• [YOUR TASK]
Rewrite the records from the line with "is (459, 815)." to the line with "coord(72,315)", replacing "screenshot" with "image" and leaving everything else unchanged. Return only those lines.

::::::::::

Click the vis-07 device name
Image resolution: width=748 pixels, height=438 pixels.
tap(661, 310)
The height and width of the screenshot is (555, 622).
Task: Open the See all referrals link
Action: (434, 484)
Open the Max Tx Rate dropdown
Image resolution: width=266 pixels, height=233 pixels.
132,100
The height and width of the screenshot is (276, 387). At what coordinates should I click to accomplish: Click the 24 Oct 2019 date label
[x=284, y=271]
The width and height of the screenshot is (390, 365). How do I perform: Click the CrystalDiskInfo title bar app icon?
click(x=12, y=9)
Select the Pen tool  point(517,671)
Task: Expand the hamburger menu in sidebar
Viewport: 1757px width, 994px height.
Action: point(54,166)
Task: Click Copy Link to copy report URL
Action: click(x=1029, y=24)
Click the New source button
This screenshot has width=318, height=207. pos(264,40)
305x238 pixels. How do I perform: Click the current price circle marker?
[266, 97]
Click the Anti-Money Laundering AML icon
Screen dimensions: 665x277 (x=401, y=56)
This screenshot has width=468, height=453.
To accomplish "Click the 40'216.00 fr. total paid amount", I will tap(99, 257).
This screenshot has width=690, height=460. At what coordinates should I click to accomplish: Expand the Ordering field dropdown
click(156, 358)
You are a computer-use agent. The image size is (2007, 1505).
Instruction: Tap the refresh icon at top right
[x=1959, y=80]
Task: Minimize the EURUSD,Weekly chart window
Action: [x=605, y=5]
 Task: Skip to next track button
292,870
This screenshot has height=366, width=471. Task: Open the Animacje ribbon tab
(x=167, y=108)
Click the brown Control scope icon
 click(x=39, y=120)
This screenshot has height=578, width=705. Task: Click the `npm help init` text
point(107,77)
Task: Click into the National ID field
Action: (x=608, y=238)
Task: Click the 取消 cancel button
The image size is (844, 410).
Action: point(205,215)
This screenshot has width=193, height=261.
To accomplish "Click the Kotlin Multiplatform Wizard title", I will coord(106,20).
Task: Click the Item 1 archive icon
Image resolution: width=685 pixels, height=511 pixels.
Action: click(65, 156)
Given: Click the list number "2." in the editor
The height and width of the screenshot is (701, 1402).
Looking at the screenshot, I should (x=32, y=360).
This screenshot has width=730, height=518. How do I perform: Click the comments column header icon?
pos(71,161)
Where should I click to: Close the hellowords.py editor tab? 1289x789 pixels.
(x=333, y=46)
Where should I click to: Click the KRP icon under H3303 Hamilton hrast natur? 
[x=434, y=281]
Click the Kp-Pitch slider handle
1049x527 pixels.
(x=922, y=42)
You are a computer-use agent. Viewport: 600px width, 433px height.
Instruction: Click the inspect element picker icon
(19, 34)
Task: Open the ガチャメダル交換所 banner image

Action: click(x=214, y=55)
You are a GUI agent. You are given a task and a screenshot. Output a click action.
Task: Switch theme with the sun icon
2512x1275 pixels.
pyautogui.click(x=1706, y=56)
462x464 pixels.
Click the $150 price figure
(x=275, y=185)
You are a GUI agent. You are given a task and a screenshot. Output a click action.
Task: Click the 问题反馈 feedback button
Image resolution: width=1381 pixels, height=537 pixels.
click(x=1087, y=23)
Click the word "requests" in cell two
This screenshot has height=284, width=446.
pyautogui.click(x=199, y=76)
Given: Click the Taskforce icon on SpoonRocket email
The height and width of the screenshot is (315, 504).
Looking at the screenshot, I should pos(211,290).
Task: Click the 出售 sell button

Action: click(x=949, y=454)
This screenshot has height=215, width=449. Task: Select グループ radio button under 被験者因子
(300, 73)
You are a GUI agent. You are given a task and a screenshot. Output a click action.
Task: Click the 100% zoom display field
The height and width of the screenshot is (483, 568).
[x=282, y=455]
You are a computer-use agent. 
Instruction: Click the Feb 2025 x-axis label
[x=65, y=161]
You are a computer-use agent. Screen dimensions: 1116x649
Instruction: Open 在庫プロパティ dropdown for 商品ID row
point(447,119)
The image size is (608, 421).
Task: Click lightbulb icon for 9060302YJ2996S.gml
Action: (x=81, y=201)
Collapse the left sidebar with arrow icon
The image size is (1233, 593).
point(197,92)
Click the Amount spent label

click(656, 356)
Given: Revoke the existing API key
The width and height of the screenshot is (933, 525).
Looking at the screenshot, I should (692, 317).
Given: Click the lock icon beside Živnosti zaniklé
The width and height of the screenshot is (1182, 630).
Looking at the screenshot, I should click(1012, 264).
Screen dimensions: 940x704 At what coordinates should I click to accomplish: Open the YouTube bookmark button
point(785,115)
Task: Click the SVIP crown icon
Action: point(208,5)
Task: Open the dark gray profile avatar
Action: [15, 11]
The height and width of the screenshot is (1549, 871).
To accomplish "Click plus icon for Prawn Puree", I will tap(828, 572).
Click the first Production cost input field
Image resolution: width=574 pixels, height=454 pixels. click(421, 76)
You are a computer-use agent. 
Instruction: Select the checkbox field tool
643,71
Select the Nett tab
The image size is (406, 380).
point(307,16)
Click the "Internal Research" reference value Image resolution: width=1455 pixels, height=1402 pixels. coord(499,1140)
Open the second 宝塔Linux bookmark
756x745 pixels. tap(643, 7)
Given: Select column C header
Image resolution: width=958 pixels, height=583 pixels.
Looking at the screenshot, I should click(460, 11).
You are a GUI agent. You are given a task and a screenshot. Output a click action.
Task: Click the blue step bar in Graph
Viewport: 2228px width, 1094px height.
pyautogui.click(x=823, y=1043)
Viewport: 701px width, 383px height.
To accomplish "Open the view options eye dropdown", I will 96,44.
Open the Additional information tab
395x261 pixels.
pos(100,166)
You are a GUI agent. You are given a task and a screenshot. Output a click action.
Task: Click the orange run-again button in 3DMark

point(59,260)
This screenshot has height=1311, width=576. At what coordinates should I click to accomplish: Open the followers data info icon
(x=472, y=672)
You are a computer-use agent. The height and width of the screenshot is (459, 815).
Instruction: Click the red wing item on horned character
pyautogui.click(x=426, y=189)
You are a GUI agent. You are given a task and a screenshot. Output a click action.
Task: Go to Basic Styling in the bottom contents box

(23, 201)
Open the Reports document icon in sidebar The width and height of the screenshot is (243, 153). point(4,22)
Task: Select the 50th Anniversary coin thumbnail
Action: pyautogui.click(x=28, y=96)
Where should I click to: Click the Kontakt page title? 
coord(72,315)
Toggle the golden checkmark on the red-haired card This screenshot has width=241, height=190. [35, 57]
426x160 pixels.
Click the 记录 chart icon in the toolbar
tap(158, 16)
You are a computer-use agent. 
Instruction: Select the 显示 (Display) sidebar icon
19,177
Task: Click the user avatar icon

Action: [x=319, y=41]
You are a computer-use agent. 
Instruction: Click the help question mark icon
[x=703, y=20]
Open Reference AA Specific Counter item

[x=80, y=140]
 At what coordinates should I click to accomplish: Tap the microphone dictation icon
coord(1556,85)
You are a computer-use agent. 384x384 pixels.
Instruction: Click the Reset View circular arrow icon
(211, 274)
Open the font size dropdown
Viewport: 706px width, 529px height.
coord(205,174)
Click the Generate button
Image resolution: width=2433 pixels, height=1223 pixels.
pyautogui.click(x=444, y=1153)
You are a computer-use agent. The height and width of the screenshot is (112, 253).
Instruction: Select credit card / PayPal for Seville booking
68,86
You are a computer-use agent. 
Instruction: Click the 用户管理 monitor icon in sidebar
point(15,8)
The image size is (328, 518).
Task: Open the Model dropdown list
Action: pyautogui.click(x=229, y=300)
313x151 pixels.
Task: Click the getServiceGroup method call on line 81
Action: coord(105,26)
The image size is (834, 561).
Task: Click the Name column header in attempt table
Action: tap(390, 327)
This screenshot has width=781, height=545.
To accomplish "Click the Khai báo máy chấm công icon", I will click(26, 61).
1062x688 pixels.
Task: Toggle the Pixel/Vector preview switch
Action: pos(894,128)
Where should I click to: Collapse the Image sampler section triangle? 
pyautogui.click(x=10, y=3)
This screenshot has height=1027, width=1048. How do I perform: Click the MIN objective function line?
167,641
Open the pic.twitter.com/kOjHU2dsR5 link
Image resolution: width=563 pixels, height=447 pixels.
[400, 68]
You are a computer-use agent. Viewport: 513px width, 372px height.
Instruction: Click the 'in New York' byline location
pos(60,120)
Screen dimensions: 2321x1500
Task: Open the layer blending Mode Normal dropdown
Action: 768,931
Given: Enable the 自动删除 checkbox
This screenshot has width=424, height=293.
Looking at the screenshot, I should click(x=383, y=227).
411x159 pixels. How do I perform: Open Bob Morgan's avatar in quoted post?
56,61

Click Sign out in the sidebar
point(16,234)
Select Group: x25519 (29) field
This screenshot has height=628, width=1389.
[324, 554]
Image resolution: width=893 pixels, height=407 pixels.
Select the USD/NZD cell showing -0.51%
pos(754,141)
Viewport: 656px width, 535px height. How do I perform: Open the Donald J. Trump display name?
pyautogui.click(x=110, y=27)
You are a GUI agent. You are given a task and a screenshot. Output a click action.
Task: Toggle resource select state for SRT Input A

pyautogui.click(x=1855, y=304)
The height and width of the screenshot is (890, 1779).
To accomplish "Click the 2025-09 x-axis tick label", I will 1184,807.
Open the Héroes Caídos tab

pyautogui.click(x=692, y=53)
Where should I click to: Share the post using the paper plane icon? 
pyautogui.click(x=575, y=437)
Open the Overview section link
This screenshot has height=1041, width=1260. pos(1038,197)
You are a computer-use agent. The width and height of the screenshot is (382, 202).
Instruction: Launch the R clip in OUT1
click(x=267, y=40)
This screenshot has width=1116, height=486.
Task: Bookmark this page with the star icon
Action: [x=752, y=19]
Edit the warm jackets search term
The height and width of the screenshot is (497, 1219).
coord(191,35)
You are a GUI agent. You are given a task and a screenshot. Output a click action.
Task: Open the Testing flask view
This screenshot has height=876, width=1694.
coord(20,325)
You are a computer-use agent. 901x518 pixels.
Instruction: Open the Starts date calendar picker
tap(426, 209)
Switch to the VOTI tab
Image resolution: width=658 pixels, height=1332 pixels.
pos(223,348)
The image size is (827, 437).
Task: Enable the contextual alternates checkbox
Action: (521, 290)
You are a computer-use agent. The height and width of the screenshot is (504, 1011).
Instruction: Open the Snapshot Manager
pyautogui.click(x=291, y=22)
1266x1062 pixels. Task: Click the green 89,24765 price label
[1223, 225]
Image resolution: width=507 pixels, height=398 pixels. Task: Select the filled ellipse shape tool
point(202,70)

::::::::::

• [REPLY TO THE TASK]
You are a computer-use agent. The height and width of the image is (459, 815).
Instruction: Click the red wing item on horned character
pyautogui.click(x=426, y=189)
You are a GUI agent. You are given a task and a image. Output a click action.
Task: Go to Basic Styling in the bottom contents box

(23, 201)
Open the Reports document icon in sidebar The width and height of the image is (243, 153). point(4,22)
Task: Select the 50th Anniversary coin thumbnail
Action: pyautogui.click(x=28, y=96)
Where should I click to: Click the Kontakt page title? 
coord(72,315)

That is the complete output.